■ TASK DESCRIPTION ■
Below are some records. Return exactly the lines from the one with "Ｂ級コラム (50, 1469)" to the one with "釣法別攻略講座 (60, 1296)", and nothing else.

■ RECORDS SHOWN ■
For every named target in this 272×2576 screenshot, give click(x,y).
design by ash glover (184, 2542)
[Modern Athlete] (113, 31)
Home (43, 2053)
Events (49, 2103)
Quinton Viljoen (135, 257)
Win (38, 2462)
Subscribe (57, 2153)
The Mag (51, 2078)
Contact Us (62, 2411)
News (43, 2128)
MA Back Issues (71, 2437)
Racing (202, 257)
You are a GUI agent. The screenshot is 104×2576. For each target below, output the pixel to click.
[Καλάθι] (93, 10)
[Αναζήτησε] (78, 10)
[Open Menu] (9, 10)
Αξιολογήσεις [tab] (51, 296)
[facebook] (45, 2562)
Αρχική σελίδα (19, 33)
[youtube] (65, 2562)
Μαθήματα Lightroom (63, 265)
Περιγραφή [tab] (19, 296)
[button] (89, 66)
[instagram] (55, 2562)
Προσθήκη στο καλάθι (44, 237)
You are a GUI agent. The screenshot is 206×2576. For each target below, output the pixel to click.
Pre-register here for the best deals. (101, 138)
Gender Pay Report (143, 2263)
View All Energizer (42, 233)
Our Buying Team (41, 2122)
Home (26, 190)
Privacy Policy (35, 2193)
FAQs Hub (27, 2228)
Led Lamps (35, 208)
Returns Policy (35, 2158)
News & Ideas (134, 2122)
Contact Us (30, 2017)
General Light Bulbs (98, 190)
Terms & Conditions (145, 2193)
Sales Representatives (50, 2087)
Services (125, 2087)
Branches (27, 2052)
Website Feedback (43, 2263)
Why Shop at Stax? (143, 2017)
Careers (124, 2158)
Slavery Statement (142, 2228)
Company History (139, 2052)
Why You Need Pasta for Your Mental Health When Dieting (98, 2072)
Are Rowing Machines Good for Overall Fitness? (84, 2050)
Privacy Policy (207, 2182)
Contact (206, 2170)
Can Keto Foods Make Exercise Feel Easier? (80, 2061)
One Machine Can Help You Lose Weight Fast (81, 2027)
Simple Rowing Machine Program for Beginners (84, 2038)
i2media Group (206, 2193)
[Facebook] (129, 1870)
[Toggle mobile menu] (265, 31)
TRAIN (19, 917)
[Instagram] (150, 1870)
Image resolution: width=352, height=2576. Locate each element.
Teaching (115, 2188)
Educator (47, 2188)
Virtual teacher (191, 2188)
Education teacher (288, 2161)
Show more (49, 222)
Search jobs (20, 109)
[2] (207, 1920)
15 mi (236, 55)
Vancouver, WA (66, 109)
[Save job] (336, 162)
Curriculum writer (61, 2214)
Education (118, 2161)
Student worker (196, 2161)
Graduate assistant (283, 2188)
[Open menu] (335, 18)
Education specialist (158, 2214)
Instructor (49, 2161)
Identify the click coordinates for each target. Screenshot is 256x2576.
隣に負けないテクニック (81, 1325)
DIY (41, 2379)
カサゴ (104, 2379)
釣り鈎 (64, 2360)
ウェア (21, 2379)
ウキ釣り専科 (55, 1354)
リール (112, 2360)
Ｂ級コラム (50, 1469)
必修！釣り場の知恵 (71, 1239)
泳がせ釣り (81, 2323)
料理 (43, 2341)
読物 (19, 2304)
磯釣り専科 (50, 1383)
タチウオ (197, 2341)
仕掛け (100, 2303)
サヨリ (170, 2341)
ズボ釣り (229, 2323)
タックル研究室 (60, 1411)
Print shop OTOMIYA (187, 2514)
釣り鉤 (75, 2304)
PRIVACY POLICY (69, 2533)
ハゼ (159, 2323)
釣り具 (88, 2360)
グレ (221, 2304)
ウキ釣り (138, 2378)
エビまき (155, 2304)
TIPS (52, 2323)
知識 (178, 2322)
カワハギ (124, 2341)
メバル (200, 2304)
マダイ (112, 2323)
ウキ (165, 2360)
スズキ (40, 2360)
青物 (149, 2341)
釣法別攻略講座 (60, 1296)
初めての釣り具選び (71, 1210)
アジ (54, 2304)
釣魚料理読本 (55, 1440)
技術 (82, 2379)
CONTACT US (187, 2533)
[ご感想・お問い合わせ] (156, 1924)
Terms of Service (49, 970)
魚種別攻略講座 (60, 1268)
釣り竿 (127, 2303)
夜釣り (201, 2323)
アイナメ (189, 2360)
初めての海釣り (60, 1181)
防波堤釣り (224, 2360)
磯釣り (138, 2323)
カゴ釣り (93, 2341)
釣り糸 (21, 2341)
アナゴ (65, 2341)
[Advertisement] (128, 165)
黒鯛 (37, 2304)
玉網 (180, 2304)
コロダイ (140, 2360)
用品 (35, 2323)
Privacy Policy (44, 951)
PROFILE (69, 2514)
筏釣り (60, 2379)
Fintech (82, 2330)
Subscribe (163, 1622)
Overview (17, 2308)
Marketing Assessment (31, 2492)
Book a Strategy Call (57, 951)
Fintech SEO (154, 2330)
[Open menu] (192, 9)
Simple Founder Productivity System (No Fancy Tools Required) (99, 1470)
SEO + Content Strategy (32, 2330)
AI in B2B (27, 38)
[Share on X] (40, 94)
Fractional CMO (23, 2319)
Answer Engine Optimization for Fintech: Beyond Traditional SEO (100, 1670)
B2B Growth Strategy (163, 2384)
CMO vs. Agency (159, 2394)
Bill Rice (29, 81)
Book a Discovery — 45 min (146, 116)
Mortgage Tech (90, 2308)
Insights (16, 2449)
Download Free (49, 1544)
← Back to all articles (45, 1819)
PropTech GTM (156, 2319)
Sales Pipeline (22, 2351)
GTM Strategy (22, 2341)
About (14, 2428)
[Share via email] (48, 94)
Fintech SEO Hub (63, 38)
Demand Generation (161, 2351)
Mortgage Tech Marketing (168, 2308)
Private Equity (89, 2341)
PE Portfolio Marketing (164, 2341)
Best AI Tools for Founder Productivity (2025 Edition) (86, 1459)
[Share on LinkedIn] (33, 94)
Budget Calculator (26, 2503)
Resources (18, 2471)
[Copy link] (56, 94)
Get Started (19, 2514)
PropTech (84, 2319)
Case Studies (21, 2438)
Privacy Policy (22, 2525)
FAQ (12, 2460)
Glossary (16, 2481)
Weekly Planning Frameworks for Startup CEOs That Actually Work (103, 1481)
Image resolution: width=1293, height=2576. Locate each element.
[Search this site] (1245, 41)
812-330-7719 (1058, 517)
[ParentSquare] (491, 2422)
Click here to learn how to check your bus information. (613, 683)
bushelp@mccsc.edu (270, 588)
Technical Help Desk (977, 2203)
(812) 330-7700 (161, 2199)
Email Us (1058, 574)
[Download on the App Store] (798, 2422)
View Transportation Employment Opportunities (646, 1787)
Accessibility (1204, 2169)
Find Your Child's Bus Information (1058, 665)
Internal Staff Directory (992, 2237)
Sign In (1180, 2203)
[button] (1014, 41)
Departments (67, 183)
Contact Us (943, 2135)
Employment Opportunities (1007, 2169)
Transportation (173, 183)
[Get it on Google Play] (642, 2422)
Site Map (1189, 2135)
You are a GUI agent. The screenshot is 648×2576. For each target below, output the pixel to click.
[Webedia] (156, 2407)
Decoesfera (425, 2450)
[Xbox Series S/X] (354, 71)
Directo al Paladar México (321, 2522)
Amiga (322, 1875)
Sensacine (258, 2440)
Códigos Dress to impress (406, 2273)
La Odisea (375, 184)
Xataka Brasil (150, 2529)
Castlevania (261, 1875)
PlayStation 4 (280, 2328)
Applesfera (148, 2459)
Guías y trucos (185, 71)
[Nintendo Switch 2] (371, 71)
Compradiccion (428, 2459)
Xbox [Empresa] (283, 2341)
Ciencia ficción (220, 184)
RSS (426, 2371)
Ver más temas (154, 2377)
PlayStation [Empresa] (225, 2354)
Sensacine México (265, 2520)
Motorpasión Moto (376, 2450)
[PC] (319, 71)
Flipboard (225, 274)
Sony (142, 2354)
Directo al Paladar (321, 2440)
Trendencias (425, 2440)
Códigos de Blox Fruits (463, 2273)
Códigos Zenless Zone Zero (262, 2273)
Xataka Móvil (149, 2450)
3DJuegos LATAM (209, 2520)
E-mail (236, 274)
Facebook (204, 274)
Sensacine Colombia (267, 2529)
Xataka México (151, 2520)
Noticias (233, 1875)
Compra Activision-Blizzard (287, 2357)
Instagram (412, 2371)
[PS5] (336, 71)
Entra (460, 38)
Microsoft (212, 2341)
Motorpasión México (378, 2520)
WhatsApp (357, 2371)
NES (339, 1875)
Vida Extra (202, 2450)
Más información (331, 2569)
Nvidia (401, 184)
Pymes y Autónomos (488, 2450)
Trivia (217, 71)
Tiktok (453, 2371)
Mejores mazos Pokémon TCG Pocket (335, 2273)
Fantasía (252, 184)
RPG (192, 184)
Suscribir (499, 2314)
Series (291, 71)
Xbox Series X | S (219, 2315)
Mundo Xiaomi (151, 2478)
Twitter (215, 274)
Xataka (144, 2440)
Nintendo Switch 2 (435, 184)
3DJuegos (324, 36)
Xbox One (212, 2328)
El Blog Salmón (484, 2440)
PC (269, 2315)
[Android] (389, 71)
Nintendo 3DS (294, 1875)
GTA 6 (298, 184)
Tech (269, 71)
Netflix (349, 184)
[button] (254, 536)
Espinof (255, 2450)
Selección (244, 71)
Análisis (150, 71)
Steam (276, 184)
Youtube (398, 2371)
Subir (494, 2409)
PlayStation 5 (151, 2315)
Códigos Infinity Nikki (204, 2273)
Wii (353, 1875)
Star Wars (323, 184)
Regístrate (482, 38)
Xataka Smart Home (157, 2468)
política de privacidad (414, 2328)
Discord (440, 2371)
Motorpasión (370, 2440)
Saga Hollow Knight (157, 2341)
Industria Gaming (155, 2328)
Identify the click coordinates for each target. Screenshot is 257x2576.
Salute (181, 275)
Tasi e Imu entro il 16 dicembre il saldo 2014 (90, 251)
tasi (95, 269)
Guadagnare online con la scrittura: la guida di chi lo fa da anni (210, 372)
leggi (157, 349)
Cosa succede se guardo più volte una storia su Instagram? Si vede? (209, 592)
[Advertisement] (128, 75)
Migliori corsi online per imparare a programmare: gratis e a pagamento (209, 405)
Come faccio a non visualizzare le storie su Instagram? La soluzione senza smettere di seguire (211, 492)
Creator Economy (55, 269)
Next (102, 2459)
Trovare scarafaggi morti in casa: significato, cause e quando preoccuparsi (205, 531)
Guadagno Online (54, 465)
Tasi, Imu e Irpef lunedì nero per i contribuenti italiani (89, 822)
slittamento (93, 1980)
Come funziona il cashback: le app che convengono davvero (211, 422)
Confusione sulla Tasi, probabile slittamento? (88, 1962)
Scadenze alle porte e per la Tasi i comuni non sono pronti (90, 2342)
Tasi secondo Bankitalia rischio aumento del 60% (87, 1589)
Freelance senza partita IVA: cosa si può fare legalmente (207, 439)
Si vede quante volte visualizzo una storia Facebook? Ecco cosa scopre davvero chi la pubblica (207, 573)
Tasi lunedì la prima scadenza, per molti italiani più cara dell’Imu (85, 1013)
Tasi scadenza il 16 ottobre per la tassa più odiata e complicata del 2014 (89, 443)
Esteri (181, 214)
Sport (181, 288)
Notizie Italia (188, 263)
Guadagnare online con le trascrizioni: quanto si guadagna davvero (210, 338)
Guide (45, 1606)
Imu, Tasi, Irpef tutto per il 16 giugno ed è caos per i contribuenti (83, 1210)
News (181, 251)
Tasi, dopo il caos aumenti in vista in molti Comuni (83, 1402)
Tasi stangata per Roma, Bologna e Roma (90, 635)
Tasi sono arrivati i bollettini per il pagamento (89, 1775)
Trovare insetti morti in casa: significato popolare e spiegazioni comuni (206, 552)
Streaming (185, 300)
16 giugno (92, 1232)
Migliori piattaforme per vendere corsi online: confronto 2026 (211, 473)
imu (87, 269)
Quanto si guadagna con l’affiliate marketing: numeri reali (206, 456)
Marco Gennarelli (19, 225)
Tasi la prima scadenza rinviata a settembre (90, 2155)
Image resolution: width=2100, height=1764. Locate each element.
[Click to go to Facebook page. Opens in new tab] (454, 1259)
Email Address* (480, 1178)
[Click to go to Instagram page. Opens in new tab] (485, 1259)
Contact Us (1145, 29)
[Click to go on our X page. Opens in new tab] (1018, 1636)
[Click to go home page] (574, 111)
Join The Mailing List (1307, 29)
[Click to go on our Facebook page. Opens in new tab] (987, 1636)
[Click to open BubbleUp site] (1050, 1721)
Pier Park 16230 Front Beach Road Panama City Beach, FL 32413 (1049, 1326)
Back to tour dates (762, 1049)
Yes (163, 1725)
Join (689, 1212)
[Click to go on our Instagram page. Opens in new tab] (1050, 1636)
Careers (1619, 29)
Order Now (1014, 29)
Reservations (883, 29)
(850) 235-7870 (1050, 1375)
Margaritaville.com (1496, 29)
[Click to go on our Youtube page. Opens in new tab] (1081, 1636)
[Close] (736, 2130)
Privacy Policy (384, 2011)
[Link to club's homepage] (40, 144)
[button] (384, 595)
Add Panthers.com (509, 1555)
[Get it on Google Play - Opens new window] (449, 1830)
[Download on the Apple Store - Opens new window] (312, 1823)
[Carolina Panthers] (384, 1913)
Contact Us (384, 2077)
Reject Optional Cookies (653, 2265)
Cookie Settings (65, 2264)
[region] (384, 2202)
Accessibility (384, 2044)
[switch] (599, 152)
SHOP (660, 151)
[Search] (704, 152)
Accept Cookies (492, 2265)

■ WORKED SOLUTION ■
Ｂ級コラム (50, 1469)
必修！釣り場の知恵 (71, 1239)
泳がせ釣り (81, 2323)
料理 (43, 2341)
読物 (19, 2304)
磯釣り専科 (50, 1383)
タチウオ (197, 2341)
仕掛け (100, 2303)
サヨリ (170, 2341)
ズボ釣り (229, 2323)
タックル研究室 (60, 1411)
Print shop OTOMIYA (187, 2514)
釣り鉤 (75, 2304)
PRIVACY POLICY (69, 2533)
ハゼ (159, 2323)
釣り具 (88, 2360)
グレ (221, 2304)
ウキ釣り (138, 2378)
エビまき (155, 2304)
TIPS (52, 2323)
知識 (178, 2322)
カワハギ (124, 2341)
メバル (200, 2304)
マダイ (112, 2323)
ウキ (165, 2360)
スズキ (40, 2360)
青物 (149, 2341)
釣法別攻略講座 (60, 1296)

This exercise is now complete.